_Task to carry out_
Find the lines of data that contain the string "agent", then list them.

Stored records
###
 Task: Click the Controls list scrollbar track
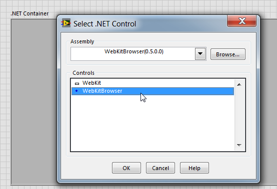239,115
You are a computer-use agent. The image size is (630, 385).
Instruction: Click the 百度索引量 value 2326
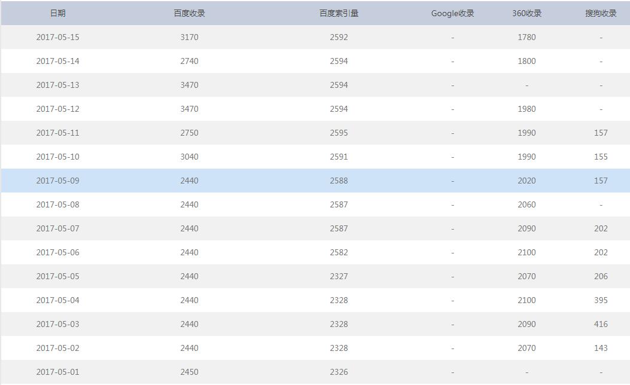339,372
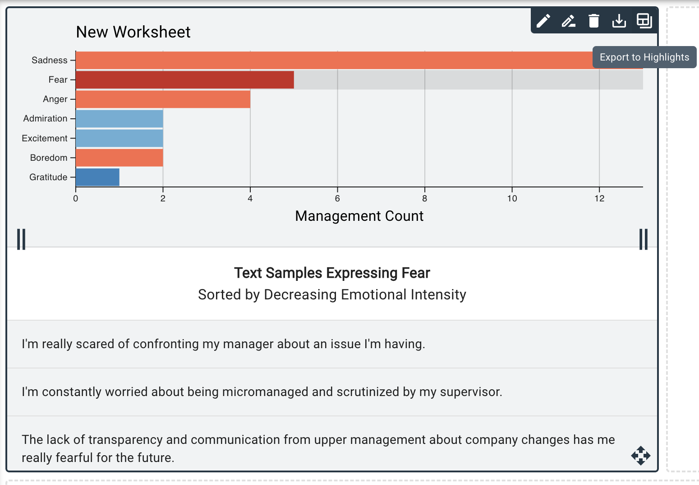Screen dimensions: 699x485
Task: Click the New Worksheet title
Action: coord(133,32)
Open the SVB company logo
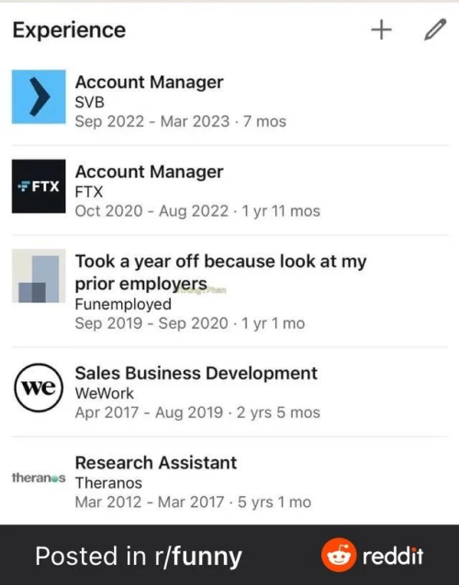Viewport: 459px width, 585px height. tap(39, 96)
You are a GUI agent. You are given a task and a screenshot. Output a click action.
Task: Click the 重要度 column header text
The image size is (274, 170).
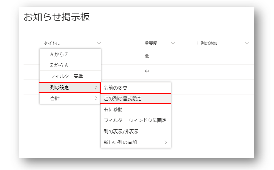151,43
###
_Response box_
You are a computer-use agent. The image size is (630, 385).
You are a GUI agent. You are given a task and a screenshot. Output a click action.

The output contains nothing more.